"This new technology enables us to have a more local and more controlled cooling method, without interfering with the other units in the device, and in line with the trend in the miniaturization of technological devices," adds Hueso.
20-nanometre films consisting of lanthanum, calcium, manganese and oxygen (La0.7Ca0.3MnO3) have been developed. According to Hueso, "the aim of this field of research is to find materials that are efficient, economical and environmentally friendly."
"The idea came about at Cambridge University and among various groups in the United Kingdom, France, Ukraine and the Basque Country we have come up with the right material and an effective technique for cooling electronic chips, computer memories and all these types of applications in microelectronics. Technologically, there would not be any obstacle to using them in fridges, freezers, etc. but economically it is not worthwhile because of the size," stresses Hueso.
Today, most of the money spent on the huge dataservers goes on cooling.

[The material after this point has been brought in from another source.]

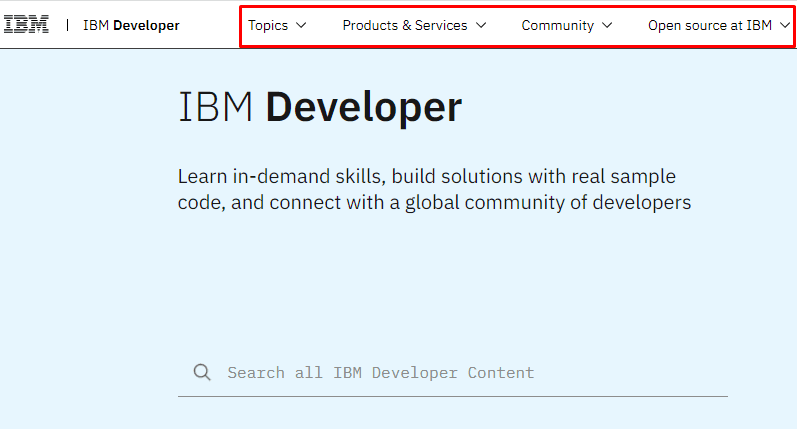Click the vertical divider beside the IBM logo
Viewport: 797px width, 430px height.
(x=68, y=25)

That is why this new technology could be effective in applications of this kind. Likewise, one of the great limitations that computer processors have today is that they cannot operate as fast as one would like because they can easily overheat. "If we could cool them down properly, they would be more effective and could work faster," adds Hueso.
Dr Hueso stresses that this is a very interesting subject with respect to future patents.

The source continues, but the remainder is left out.